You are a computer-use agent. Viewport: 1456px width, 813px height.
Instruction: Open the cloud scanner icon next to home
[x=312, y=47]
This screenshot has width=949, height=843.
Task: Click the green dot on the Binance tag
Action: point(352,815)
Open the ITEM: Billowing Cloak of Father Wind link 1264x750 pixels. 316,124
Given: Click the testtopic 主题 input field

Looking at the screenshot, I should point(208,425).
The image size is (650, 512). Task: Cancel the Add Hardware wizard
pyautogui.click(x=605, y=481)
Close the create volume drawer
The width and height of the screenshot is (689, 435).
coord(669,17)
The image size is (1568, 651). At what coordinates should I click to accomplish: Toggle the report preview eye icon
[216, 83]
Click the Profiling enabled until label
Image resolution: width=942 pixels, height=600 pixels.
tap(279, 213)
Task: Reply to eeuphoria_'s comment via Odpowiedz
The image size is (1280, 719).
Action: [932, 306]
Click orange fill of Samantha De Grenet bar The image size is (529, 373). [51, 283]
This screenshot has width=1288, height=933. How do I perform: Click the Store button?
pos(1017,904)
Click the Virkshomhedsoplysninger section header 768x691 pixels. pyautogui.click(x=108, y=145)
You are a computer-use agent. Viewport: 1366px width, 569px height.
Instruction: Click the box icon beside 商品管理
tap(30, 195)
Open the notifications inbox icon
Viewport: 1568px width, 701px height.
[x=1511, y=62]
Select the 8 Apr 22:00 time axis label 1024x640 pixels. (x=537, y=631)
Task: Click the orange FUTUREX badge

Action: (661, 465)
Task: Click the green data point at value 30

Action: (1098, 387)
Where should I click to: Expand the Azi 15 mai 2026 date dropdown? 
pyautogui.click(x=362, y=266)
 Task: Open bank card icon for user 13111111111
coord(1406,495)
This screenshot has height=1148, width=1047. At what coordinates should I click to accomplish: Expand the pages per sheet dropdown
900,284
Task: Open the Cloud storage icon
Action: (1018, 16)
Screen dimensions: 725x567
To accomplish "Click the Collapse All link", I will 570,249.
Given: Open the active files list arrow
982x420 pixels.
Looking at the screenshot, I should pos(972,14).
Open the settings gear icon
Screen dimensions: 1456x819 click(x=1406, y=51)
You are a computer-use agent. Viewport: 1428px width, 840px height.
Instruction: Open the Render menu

◇ ◇ ◇

• [Required work]
Extract every line of the records that contains the word "Given".

• [Reply]
Given: Click the testtopic 主题 input field
Given: Open the active files list arrow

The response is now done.